> [Задание]: Пожалуйста, продолжите приведенный ниже отрывок о писателе, попавшем на каторгу, начиная сразу после его последнего предложения.

> [Отрывок]:
········

Он жаждал свободы в самом полном смысле этого слова — а был лишен ее в самом узком. Он пожертвовал всем во имя призвания — а у него насильно отняли право писать. Он отказался от уважаемого и обеспеченного офицерского поприща в столичном военноинженерном департаменте — а взамен получил солдатчину в отдаленном сибирском захолустье. Он с шестнадцати лет тяготился военной муштрой и предполагал, что навсегда расстался с «фрунтом», — а попал на военную каторгу и в линейный батальон. Он успел привыкнуть к одинокой, независимой жизни и страстно нуждался в уединении — а был принужден к ежеминутному, и днем и ночью, в течение четырех лет, пребыванию в казарме, в «насильственном этом коммунизме». Он хотел иметь друзей и единомышленников, нуждался в родной и понимающей душе — а очутился срёди уголовников: «…шум, гам, хохот, ругательства, звук цепей, чад и копоть, бритые головы, клейменые лица, лоскутные платья, все — обруганное, ошельмованное…» Наконец, после разрыва с Белинским он намеревался вернуть себе первоначальную славу, вновь добиться общественного признания — однако карьера «нового Гоголя» продолжилась в остроге, на нарах и каторжных работах.

········

> [Фрагмент данных]:

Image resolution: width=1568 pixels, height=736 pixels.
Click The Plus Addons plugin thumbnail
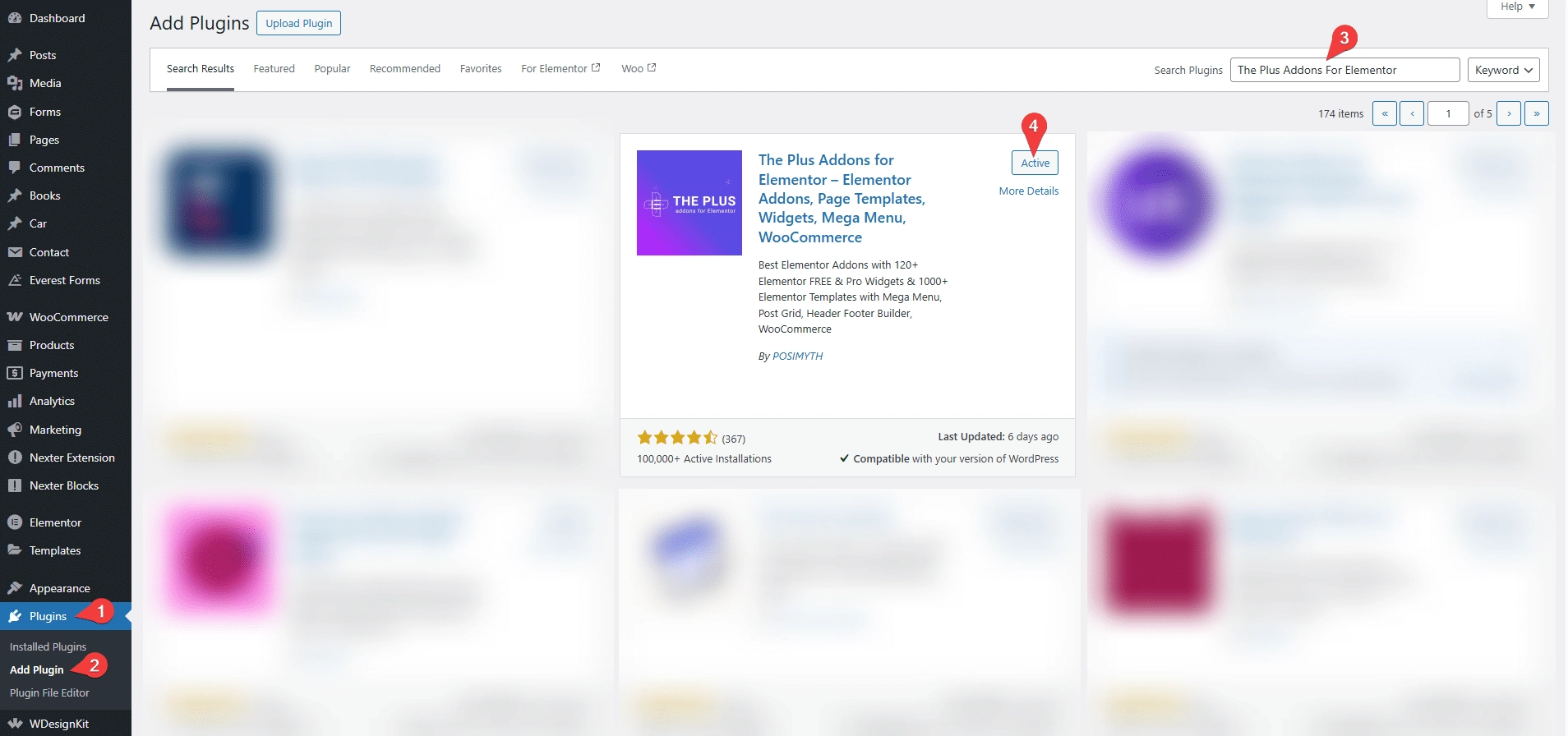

········

> [Ответ]:
Десять лет минуло с той поры, когда он написал брату: «Человек есть тайна». Должно было пройти еще столько же, чтобы в «Записках из Мертвого дома» он, исходя из горького своего опыта, чуть — чуть уточнил блистательный афоризм: «Человек есть существо ко всему привыкающее, и, я думаю, это самое лучшее его определение».
К самому Достоевскому эта формула могла относиться лишь отчасти. Он, конечно, ко многому привык и притерпелся на каторге — к кандалам весом в десять фунтов, к арестантской роте, к профессии чернорабочего. Ему предстояло привыкнуть и к самому страшному — к запрету на писательство.
Вряд ли в то время он уже знал историю, которая произошла с его младшим братом Андреем, ошибочно арестованным по делу петрашевцев. Когда в мае 1849 года ошибка была обнаружена, молодой архитектор из департамента проектов и смет Андрей Михайлович Достоевский был вызван к главноуправляющему путями сообщения графу Клейнмихелю, который, похвалив подведомственного чиновника за благонамеренность, порекомендовал ему: «Теперь отдохни, а потом старайся служить хорошо, а главное, не сочиняй и не пиши ничего, кроме смет и строительных проектов» [98] .
98
Л. М. Достоевский. Воспоминания. С. 208.
Занятия литературой имели дурную репутацию и, разумеется, никак не могли быть поощряемы в качестве исправительной меры для арестанта военной каторги. На основании законов каторжный срок для политического преступника имел поучительное ограничение — «без права переписки». Впрочем, нельзя было не только заниматься сочинительством и писанием писем, нельзя было, строго говоря, даже и читать.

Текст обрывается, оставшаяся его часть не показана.